(Work instruction): When you reach the entries below, transcribe each line word for word.

(Data section):
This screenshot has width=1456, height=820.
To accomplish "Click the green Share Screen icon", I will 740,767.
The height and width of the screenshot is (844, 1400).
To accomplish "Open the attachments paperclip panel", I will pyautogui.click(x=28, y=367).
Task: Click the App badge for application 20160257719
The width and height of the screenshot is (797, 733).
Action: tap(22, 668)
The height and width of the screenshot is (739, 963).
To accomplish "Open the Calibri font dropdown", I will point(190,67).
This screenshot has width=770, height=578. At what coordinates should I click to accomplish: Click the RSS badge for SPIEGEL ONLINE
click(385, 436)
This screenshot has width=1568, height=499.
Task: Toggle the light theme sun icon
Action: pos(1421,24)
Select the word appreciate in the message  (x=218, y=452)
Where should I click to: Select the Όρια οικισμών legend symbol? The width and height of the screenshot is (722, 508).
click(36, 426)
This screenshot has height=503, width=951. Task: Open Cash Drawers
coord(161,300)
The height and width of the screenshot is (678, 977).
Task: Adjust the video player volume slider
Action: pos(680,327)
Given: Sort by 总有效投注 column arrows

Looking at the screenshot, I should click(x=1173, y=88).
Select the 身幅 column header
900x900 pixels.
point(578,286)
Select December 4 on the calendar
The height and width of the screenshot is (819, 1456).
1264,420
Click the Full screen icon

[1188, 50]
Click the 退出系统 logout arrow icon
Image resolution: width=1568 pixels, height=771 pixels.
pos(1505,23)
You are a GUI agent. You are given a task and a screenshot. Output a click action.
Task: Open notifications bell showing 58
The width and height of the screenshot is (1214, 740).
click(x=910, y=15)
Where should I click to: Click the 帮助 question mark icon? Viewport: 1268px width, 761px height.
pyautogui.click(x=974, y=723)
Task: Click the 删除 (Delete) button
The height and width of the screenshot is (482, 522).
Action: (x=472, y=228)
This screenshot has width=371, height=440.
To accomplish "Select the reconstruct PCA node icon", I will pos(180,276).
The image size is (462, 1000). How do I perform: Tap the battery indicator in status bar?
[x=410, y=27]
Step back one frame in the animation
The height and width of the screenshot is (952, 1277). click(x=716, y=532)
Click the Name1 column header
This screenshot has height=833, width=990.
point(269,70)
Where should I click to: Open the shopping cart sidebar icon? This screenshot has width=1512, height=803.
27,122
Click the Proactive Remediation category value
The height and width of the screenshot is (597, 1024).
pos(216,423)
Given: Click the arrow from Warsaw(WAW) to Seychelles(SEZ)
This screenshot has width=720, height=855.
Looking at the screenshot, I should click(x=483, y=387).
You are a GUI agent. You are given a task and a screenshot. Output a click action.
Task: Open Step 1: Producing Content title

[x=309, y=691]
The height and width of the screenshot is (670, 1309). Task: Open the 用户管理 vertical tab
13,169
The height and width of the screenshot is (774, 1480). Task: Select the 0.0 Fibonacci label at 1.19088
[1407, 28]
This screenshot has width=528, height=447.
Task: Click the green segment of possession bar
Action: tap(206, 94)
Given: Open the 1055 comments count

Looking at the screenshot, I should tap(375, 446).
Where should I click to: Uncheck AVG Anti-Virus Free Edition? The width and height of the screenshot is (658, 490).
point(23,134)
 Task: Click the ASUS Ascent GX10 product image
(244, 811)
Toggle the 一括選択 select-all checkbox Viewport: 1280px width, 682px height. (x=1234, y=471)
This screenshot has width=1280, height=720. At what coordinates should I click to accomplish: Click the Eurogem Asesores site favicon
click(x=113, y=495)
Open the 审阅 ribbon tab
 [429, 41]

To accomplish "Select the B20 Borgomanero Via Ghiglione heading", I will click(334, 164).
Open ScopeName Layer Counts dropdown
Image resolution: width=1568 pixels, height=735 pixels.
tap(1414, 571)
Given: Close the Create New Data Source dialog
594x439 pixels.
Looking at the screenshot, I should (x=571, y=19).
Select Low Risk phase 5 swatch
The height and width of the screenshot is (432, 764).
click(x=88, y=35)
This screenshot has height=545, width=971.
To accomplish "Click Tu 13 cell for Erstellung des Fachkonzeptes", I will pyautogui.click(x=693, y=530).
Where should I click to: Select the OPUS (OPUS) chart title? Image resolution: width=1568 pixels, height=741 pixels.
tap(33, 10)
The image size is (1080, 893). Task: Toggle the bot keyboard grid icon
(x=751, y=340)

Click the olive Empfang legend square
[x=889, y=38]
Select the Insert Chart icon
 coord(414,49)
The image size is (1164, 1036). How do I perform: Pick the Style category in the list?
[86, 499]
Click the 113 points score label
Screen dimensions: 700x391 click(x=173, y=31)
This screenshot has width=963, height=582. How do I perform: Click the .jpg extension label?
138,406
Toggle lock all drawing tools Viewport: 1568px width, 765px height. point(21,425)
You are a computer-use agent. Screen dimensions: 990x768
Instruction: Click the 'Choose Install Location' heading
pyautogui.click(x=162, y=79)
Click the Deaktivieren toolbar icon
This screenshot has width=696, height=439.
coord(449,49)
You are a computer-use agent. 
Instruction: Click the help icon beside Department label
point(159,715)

(Answer box):
This screenshot has width=1456, height=820.
To accomplish "Click the green Share Screen icon", I will 740,767.
The height and width of the screenshot is (844, 1400).
To accomplish "Open the attachments paperclip panel", I will pyautogui.click(x=28, y=367).
Task: Click the App badge for application 20160257719
The width and height of the screenshot is (797, 733).
Action: tap(22, 668)
The height and width of the screenshot is (739, 963).
To accomplish "Open the Calibri font dropdown", I will point(190,67).
This screenshot has width=770, height=578. At what coordinates should I click to accomplish: Click the RSS badge for SPIEGEL ONLINE
click(385, 436)
This screenshot has width=1568, height=499.
Task: Toggle the light theme sun icon
Action: pos(1421,24)
Select the word appreciate in the message  (x=218, y=452)
Where should I click to: Select the Όρια οικισμών legend symbol? The width and height of the screenshot is (722, 508).
click(36, 426)
This screenshot has height=503, width=951. Task: Open Cash Drawers
coord(161,300)
The height and width of the screenshot is (678, 977).
Task: Adjust the video player volume slider
Action: pos(680,327)
Given: Sort by 总有效投注 column arrows

Looking at the screenshot, I should click(x=1173, y=88).
Select the 身幅 column header
900x900 pixels.
point(578,286)
Select December 4 on the calendar
The height and width of the screenshot is (819, 1456).
1264,420
Click the Full screen icon

[1188, 50]
Click the 退出系统 logout arrow icon
Image resolution: width=1568 pixels, height=771 pixels.
pos(1505,23)
You are a GUI agent. You are given a task and a screenshot. Output a click action.
Task: Open notifications bell showing 58
The width and height of the screenshot is (1214, 740).
click(x=910, y=15)
Where should I click to: Click the 帮助 question mark icon? Viewport: 1268px width, 761px height.
pyautogui.click(x=974, y=723)
Task: Click the 删除 (Delete) button
The height and width of the screenshot is (482, 522).
Action: (x=472, y=228)
This screenshot has width=371, height=440.
To accomplish "Select the reconstruct PCA node icon", I will pos(180,276).
The image size is (462, 1000). How do I perform: Tap the battery indicator in status bar?
[x=410, y=27]
Step back one frame in the animation
The height and width of the screenshot is (952, 1277). click(x=716, y=532)
Click the Name1 column header
This screenshot has height=833, width=990.
point(269,70)
Where should I click to: Open the shopping cart sidebar icon? This screenshot has width=1512, height=803.
27,122
Click the Proactive Remediation category value
The height and width of the screenshot is (597, 1024).
pos(216,423)
Given: Click the arrow from Warsaw(WAW) to Seychelles(SEZ)
This screenshot has width=720, height=855.
Looking at the screenshot, I should click(x=483, y=387).
You are a GUI agent. You are given a task and a screenshot. Output a click action.
Task: Open Step 1: Producing Content title

[x=309, y=691]
The height and width of the screenshot is (670, 1309). Task: Open the 用户管理 vertical tab
13,169
The height and width of the screenshot is (774, 1480). Task: Select the 0.0 Fibonacci label at 1.19088
[1407, 28]
This screenshot has width=528, height=447.
Task: Click the green segment of possession bar
Action: tap(206, 94)
Given: Open the 1055 comments count

Looking at the screenshot, I should tap(375, 446).
Where should I click to: Uncheck AVG Anti-Virus Free Edition? The width and height of the screenshot is (658, 490).
point(23,134)
 Task: Click the ASUS Ascent GX10 product image
(244, 811)
Toggle the 一括選択 select-all checkbox Viewport: 1280px width, 682px height. (x=1234, y=471)
This screenshot has width=1280, height=720. At what coordinates should I click to accomplish: Click the Eurogem Asesores site favicon
click(x=113, y=495)
Open the 审阅 ribbon tab
 [429, 41]

To accomplish "Select the B20 Borgomanero Via Ghiglione heading", I will click(334, 164).
Open ScopeName Layer Counts dropdown
Image resolution: width=1568 pixels, height=735 pixels.
tap(1414, 571)
Given: Close the Create New Data Source dialog
594x439 pixels.
Looking at the screenshot, I should (x=571, y=19).
Select Low Risk phase 5 swatch
The height and width of the screenshot is (432, 764).
click(x=88, y=35)
This screenshot has height=545, width=971.
To accomplish "Click Tu 13 cell for Erstellung des Fachkonzeptes", I will pyautogui.click(x=693, y=530).
Where should I click to: Select the OPUS (OPUS) chart title? Image resolution: width=1568 pixels, height=741 pixels.
tap(33, 10)
The image size is (1080, 893). Task: Toggle the bot keyboard grid icon
(x=751, y=340)

Click the olive Empfang legend square
[x=889, y=38]
Select the Insert Chart icon
 coord(414,49)
The image size is (1164, 1036). How do I perform: Pick the Style category in the list?
[86, 499]
Click the 113 points score label
Screen dimensions: 700x391 click(x=173, y=31)
This screenshot has width=963, height=582. How do I perform: Click the .jpg extension label?
138,406
Toggle lock all drawing tools Viewport: 1568px width, 765px height. point(21,425)
You are a computer-use agent. Screen dimensions: 990x768
Instruction: Click the 'Choose Install Location' heading
pyautogui.click(x=162, y=79)
Click the Deaktivieren toolbar icon
This screenshot has width=696, height=439.
coord(449,49)
You are a computer-use agent. 
Instruction: Click the help icon beside Department label
point(159,715)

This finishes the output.